Bu ayetin, kıssanın anlatıldığı ayetlerin sonunda olmasına ve ayet içindeki "Diyecekler" ifadesine dikkat edilmesi gerektiğini düşünmekteyiz. "Diyecekler" ifadesi, bu kıssayı okuyan veya dinleyen bazı kimselerin , kıssa ile ilgili olarak yapacağı yorumları , veya kıssadan anladığını ifade ettiğini söyleyebiliriz.

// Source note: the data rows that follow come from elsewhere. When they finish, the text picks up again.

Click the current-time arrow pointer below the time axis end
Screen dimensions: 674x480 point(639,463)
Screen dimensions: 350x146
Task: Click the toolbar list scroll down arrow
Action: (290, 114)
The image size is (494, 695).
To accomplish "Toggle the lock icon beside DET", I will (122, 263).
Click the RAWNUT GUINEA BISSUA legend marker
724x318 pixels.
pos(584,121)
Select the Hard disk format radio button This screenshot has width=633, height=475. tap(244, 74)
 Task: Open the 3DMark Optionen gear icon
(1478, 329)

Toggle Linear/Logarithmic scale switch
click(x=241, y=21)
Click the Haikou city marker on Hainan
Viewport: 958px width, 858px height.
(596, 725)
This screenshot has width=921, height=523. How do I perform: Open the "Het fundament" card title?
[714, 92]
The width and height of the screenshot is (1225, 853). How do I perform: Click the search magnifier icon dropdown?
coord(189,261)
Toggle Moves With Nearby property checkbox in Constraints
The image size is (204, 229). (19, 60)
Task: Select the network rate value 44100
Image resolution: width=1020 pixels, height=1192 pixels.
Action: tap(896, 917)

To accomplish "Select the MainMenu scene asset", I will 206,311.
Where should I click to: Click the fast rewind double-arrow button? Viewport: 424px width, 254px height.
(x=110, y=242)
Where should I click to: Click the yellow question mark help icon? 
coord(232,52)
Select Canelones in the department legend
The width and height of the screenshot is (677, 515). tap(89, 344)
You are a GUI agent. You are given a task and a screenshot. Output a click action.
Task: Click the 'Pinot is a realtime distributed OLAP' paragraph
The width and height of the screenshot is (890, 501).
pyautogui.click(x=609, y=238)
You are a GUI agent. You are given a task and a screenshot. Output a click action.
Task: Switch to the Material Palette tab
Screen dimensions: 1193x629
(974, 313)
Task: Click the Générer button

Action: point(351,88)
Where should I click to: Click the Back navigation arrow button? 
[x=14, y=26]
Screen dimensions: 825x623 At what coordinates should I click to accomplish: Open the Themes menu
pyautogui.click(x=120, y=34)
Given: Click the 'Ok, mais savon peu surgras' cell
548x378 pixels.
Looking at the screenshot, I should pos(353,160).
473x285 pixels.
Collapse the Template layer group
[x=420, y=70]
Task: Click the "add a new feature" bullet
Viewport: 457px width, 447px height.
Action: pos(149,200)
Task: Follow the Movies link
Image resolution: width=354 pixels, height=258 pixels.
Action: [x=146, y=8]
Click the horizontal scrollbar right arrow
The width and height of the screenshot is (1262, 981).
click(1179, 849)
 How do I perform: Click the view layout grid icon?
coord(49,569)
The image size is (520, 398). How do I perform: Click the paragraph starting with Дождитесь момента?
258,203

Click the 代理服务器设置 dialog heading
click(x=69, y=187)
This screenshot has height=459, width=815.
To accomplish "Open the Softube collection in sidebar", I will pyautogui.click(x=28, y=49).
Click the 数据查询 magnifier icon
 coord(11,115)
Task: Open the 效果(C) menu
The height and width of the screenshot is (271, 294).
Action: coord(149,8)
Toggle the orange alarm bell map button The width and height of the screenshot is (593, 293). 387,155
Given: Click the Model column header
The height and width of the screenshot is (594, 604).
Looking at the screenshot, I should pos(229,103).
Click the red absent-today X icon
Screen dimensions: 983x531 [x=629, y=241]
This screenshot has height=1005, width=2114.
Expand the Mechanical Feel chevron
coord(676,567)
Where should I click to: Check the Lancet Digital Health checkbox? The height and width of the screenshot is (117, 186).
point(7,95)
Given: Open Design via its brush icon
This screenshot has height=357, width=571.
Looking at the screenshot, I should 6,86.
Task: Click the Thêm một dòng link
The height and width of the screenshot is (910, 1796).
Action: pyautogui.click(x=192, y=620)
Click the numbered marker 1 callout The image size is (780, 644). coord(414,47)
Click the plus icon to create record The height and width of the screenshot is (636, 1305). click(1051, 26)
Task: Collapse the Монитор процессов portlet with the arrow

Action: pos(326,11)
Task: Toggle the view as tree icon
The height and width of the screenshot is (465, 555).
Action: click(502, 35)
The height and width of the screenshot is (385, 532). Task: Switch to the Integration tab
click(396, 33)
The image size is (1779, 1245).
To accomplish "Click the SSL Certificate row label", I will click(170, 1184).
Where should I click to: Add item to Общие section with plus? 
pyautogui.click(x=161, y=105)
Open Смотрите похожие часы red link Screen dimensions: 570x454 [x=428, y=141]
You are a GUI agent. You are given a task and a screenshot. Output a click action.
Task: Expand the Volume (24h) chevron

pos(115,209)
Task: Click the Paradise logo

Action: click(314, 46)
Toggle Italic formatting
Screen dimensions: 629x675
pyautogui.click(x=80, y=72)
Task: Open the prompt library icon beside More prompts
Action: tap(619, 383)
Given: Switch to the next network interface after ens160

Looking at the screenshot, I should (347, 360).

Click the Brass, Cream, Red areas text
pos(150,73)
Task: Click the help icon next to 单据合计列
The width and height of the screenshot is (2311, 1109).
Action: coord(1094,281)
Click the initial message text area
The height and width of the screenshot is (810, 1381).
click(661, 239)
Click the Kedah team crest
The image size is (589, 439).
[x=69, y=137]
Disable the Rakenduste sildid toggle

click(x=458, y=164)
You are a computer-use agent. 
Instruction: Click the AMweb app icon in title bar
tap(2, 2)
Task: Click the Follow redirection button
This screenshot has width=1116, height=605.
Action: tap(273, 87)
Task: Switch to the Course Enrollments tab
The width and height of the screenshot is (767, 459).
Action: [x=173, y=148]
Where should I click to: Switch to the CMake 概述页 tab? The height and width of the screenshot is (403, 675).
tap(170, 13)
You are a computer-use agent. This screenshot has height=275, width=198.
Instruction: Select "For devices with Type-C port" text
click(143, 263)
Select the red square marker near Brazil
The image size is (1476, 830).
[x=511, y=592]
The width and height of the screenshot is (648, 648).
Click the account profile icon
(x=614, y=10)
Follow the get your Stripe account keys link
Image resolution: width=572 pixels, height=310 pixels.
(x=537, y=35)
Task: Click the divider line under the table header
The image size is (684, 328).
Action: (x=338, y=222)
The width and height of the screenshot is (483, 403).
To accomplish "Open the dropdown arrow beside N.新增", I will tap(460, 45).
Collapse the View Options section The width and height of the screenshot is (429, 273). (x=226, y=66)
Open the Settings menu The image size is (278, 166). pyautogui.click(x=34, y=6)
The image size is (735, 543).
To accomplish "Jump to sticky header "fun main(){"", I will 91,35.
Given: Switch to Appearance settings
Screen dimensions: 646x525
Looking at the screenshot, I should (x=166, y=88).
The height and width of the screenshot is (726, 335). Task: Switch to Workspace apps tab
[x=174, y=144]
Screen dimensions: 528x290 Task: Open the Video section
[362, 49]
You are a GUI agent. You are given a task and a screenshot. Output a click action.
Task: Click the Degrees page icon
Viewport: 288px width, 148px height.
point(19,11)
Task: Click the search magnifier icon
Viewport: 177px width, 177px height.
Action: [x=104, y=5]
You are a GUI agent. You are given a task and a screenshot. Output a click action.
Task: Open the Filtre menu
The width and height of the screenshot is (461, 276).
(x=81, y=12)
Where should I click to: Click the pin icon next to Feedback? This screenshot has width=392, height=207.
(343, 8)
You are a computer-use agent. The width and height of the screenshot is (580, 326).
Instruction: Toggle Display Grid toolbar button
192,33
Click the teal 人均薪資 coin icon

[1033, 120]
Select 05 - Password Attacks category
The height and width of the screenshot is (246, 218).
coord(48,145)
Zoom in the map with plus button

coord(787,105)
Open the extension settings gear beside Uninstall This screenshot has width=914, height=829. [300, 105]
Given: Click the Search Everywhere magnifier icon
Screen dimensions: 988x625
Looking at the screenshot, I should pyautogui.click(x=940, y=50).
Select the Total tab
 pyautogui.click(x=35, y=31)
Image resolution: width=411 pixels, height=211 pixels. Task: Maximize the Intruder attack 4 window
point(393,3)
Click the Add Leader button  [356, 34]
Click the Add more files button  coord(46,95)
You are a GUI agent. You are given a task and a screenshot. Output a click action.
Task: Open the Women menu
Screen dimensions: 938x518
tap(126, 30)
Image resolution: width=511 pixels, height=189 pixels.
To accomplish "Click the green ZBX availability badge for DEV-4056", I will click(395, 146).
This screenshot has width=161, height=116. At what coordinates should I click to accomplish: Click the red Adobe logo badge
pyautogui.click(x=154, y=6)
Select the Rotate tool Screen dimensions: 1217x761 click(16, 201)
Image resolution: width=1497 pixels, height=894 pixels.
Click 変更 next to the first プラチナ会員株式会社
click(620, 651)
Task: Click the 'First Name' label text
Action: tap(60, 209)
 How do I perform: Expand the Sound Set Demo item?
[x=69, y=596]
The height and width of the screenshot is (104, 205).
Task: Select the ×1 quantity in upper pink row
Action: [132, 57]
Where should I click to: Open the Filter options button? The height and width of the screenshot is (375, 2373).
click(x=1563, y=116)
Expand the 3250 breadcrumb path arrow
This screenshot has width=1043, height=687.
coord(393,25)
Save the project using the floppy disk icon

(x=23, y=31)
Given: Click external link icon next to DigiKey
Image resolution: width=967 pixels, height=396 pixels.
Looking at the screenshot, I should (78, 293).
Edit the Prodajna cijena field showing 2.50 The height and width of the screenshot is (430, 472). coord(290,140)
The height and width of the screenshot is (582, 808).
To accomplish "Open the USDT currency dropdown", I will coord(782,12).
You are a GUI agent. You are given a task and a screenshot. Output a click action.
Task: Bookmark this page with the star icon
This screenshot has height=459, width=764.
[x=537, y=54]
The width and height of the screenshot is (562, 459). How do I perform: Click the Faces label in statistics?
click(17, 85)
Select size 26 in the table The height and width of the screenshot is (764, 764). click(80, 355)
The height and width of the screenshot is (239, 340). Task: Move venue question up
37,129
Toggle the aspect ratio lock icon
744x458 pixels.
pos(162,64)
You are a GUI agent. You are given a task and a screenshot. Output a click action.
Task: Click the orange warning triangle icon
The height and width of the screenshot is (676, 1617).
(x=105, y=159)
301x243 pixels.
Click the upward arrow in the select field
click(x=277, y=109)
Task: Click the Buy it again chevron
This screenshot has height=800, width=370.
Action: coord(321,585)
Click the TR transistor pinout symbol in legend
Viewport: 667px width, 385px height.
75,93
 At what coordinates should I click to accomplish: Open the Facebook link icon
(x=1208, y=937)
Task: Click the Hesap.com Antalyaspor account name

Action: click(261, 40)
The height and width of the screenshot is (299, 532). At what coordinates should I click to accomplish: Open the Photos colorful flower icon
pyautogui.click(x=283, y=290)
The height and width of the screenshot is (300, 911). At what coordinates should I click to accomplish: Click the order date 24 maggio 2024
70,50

Kıssayı okuyan veya dinleyen bir kısım insanın , bu kıssadan gerekli ibretleri çıkarmak yerine , alakasız bir konuya yönelerek , verilmeyen bilgi peşinde koşmaları sonucunda kıssanın buharlaşmasına sebep olan okumaların yanlışlığı, "Diyecekler" ifadesi ile vurgulanmaktadır.
Bu kıssayı okuyan veya dinleyen bazı kimselerin, kıssa içinde adetleri belirtilmemiş olan bu kimselerin sayıları üzerinde tartışmaya girecek olmaları , kıssa ile ilgili olarak alakasız bir durum olarak görülerek , bilgi verilmemiş , bilgi verilmesine de gerek duyulmamış olan bir konuda , zanna dayalı yorumlar yaparak, yapılan kıssa okumalarının kimseye bir şey kazandırmadığını söyleyebiliriz.
[017.036] Hakkında bilgin olmayan şeyin ardına düşme; çünkü kulak, göz ve kalb, bunların hepsi ondan sorumludur.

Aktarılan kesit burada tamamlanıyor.